**AIM OF THE TASK:**
Report how many lines in the entries below hold the word "thumbnail". Your answer is that number alone.

━━━━━━━━━━━━━━━━

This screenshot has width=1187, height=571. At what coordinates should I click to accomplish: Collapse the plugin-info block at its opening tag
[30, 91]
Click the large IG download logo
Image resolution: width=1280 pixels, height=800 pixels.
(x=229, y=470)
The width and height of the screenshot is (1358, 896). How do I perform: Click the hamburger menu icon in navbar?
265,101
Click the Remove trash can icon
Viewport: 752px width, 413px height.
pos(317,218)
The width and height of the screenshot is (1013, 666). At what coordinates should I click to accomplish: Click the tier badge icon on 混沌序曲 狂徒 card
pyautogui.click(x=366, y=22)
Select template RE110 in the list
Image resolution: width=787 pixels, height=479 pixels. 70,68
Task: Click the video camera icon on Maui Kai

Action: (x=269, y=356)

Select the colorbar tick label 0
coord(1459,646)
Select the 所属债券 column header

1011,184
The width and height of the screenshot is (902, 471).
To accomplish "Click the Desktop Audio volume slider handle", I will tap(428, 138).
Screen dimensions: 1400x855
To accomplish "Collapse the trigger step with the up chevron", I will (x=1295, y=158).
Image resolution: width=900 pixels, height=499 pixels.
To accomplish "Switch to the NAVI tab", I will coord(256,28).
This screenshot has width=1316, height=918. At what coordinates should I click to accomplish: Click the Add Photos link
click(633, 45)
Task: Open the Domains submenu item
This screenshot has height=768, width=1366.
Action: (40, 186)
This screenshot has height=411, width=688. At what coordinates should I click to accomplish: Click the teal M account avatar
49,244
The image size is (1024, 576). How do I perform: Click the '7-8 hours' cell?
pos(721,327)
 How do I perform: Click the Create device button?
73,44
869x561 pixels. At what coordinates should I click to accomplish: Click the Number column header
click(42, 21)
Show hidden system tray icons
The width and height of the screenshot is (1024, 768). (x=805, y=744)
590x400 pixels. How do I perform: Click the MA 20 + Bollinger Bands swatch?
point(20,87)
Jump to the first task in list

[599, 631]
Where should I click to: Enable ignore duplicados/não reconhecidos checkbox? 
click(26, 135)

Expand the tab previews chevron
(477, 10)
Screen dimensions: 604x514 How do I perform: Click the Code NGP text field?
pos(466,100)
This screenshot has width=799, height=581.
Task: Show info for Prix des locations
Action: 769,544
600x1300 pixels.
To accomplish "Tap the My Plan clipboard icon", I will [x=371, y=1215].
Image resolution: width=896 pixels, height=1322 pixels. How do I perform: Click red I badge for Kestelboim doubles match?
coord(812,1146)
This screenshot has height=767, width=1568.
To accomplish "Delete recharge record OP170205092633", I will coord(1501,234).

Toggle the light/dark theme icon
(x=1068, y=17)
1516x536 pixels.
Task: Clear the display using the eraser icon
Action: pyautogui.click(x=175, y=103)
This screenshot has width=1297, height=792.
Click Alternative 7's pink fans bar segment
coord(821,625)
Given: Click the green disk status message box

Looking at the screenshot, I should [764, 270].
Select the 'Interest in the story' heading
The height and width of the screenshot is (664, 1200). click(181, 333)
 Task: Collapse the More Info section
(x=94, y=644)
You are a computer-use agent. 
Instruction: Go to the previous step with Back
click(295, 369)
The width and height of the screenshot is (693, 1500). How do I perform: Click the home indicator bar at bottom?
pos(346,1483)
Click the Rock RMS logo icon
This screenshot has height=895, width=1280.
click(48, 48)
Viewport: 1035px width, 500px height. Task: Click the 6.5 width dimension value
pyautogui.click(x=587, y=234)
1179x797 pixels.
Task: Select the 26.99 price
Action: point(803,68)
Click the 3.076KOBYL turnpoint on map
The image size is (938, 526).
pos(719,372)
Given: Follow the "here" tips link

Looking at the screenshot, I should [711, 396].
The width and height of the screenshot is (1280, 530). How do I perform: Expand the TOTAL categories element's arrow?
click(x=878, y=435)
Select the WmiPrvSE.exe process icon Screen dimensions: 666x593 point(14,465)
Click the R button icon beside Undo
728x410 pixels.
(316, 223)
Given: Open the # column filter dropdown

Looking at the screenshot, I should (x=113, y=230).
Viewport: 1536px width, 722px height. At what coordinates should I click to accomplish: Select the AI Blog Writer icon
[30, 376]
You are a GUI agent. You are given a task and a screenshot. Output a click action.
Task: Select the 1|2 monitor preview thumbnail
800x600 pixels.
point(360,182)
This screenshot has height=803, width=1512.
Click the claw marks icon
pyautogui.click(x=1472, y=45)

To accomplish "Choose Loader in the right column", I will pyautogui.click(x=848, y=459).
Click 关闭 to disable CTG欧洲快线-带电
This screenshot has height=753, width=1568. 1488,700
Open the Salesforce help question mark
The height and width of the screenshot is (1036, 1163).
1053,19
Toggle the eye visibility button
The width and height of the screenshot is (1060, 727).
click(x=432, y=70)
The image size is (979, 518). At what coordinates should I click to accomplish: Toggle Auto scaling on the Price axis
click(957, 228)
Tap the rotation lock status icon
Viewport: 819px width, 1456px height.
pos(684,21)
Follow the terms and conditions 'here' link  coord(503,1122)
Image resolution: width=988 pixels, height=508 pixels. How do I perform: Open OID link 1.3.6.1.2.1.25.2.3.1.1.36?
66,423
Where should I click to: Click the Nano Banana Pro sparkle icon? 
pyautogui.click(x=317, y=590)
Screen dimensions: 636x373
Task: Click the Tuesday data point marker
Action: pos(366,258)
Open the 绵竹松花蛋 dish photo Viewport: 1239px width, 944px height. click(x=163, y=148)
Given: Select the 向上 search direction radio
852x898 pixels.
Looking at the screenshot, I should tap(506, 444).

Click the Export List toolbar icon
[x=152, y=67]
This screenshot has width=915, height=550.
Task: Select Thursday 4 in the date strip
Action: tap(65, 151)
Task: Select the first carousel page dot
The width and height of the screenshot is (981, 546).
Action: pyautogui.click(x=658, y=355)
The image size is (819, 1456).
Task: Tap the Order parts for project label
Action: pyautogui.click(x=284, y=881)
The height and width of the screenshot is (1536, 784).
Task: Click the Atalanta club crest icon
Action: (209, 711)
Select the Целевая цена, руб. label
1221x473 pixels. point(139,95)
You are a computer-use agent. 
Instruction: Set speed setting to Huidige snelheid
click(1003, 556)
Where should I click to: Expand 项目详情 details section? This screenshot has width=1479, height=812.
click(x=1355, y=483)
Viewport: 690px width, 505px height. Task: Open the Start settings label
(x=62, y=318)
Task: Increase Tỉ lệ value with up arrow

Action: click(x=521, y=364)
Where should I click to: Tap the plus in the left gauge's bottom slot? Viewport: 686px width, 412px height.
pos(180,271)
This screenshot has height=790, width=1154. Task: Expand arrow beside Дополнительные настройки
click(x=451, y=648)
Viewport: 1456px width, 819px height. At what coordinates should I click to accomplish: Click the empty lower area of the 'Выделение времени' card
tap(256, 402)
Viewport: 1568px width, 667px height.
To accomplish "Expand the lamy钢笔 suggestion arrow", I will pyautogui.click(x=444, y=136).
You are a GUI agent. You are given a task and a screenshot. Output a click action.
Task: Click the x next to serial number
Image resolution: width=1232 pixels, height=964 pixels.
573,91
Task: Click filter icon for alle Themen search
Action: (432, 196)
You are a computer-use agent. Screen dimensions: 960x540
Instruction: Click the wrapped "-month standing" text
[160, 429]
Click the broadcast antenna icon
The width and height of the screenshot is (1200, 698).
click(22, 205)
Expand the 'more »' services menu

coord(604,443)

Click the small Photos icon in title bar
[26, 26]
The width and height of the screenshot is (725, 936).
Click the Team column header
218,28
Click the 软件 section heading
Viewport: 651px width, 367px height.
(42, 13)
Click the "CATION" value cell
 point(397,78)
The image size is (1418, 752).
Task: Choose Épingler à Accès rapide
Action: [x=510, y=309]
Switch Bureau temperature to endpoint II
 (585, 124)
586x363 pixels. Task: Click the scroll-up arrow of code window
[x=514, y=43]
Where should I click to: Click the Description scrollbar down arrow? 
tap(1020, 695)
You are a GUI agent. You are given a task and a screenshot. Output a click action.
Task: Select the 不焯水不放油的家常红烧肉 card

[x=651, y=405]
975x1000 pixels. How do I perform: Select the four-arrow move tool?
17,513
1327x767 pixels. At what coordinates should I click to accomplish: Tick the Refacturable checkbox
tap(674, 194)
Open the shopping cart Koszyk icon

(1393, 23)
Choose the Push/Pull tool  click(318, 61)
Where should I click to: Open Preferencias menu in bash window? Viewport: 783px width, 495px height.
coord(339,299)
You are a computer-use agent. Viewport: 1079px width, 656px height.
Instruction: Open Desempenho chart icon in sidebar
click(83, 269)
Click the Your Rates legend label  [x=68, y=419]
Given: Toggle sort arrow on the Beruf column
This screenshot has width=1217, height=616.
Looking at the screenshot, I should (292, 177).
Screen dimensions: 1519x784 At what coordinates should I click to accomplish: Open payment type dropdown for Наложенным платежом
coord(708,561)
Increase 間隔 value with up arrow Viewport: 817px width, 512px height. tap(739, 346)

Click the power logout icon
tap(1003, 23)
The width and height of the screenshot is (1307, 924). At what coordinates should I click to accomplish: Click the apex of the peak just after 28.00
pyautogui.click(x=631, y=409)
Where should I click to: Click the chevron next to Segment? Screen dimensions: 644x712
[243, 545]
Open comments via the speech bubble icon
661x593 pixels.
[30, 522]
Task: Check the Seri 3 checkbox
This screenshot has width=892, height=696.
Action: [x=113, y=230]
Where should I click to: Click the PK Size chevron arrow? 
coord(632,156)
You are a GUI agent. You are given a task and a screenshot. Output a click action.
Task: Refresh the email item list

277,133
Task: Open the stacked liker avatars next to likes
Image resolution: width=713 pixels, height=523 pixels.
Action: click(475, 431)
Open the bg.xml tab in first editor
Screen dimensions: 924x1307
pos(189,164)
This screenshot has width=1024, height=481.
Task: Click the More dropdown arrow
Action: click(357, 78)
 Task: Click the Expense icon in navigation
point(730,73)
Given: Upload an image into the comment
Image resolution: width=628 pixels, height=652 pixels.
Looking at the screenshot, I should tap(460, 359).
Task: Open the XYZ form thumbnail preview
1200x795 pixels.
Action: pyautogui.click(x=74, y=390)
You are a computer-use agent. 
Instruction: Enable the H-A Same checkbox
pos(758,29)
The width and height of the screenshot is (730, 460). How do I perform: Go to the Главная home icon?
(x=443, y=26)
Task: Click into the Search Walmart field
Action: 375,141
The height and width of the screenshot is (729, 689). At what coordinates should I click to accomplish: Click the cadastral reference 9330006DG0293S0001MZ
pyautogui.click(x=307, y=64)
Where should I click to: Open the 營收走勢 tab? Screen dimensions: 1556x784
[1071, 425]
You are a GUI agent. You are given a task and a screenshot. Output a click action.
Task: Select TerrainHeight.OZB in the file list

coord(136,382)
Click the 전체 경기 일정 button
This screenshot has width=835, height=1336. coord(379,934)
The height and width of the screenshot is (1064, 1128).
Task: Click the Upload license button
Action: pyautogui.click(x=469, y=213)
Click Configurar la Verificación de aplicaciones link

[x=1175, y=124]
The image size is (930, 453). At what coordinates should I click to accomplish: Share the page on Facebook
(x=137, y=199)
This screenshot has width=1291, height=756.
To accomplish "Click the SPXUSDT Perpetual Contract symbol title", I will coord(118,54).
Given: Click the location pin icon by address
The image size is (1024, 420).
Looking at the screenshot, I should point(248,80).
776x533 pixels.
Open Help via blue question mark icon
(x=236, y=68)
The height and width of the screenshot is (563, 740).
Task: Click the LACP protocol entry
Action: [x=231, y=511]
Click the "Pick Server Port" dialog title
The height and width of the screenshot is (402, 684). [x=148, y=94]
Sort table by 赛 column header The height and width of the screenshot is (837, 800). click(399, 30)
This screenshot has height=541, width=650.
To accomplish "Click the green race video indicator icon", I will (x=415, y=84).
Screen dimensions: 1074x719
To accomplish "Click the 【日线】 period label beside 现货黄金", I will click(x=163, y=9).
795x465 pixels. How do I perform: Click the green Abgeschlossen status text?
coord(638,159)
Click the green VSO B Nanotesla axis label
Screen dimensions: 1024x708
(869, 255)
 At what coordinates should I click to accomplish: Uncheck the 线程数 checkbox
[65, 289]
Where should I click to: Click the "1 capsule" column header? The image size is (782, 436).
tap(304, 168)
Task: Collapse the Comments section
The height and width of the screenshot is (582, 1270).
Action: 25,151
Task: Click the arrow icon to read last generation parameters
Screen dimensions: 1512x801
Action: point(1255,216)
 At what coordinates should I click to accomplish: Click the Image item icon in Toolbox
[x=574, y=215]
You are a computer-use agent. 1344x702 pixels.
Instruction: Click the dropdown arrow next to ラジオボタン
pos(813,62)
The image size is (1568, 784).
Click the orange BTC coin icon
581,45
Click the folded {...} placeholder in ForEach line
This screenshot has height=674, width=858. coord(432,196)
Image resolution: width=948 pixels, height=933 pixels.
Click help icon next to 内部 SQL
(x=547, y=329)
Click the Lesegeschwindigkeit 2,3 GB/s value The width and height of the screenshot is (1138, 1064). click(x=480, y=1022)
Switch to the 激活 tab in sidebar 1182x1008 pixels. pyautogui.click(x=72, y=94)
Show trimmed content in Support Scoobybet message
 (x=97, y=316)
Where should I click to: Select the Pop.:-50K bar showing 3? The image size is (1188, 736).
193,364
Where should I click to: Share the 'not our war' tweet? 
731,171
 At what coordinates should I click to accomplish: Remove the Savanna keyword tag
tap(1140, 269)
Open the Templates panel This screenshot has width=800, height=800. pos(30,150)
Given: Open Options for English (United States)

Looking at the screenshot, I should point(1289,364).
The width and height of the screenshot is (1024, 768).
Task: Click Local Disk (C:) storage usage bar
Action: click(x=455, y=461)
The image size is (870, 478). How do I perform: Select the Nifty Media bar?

━━━━━━━━━━━━━━━━

**RESULT OF THIS EXERCISE:**
2